All the Biblical input was fine; the starting point was "God loves you, no matter what you've done".
The thing was, they started with a formal Eucharist at York minster - hardly the most user friendly service for unchurched or ex-church people.
The mentors were then shown visiting some of the group in their homes to get to know them. This looked fairly innocuous to start with, but then the alarms went off because there was some pretty heavy insistence on change - removal of books and other items from houses and flats, and an enforced change in behaviour (in the case of a sexually promiscuous man).
Now here's the rub; in real life, when discipling a new convert, you might want them to change certain things but (in my book) you wouldn't wade in quite so heavily, being instead a little more patient and reliant on the power of the Holy Spirit and the prayers of the church, to transform the life of the disciple.
In this show, though, the starting point is not a conversion to a living faith, but a TV camera driven decision to live by a set of rules; this is not the same thing. I don't think prayer got much of a mention last night, although Bible reading was high on the agenda.

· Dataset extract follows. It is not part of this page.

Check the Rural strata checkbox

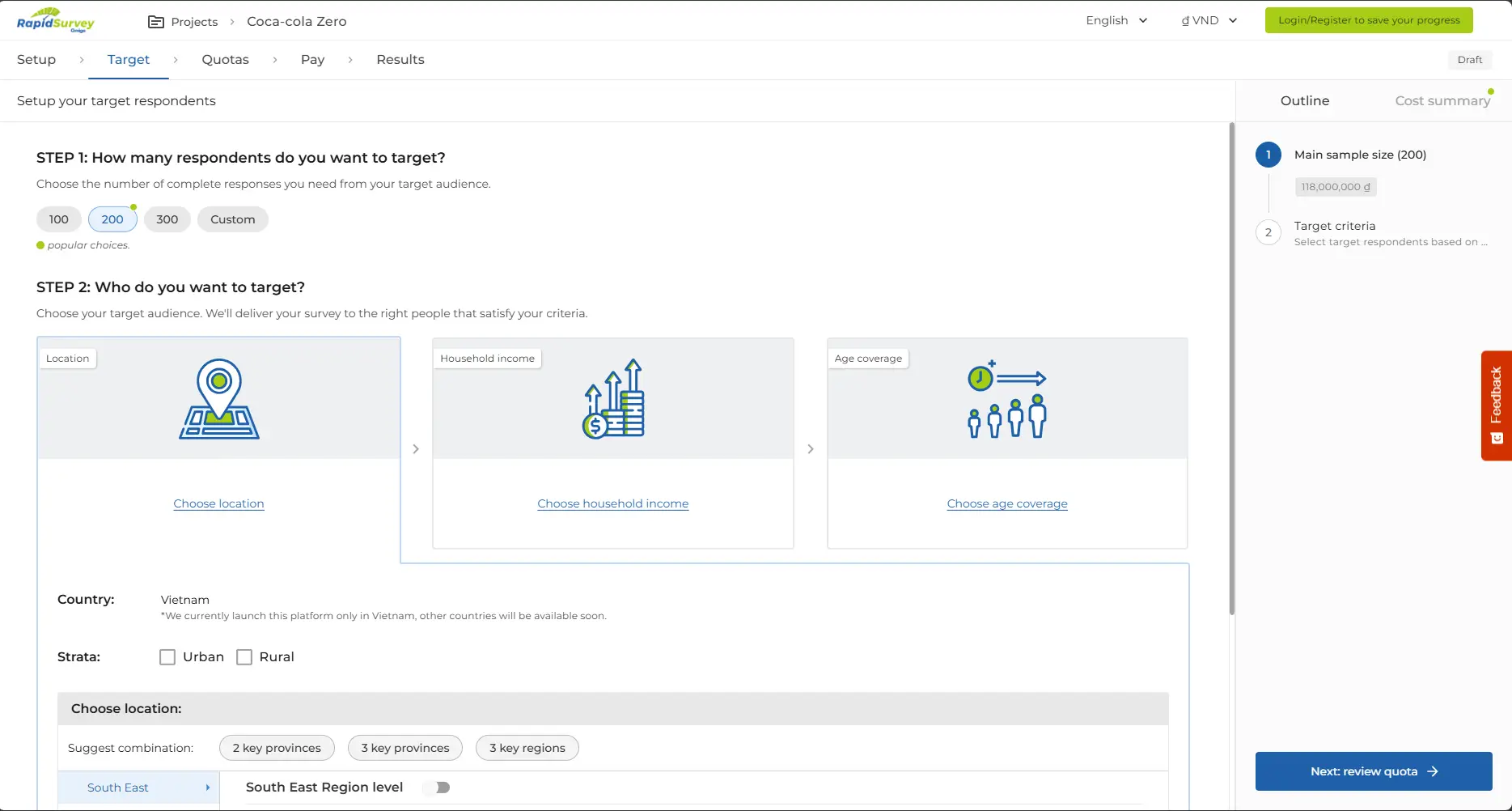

I guess the time constraints have meant that things are hurried up, but in real life if I did that sort of thing to someone I wouldn't see them for dust! It may well be that this would be the case on the show were it not for the 15 minutes of fame that having cameras along will bring.
What worries me most is that people like the participants - say "seekers" or whatever you want to call them, will watch this show and think that all ministers behave in this way towards their flocks. Nothing could be further from the truth from my perspective.
Yet it wasn't that I disagreed with the aim - it was just the means that made me cross. In a way this is like the thing about Rowan Williams and his two opinions about gays. If he only had 3 weeks to sort it out, he might be a little more forthright in his leading, but as he is a patient, prayerful and humble leader, he is listening to other voices and allowing his theology to be shaped by the place he finds himself in. So he keeps his personal theology in the background.
By contrast in "Make me a Christian", what would be many church leaders' underlying personal beliefs and practices are dragged to the surface and put into practice jackboot style, for reasons of brevity and "to make good TV". We all wish things would move along faster, but it would be disastrous if we pushed them this hard in real life.
In our churches here our outreach and pastoral care is founded on the principle of "belong, believe, behave", i.e. get people to feel they belong, give them the opportunity to find out what they do or don't believe (giving them the chance to encounter and respond to Christ through the Holy Spirit along the way), and thereby with God's help enabling the transformation of their behaviour.
Don't get me wrong, I do believe in the power of God to transform lives overnight (hence the title of this post which by the way refers to Marc Cohn's original not the Cher cover version), I just think that "Make me a Christian" is doing it the wrong way round and seems therefore to have shut God out of the process.
According to the taster clips though, this rather extreme pastoral method bears some fruit in the next episode. We shall see.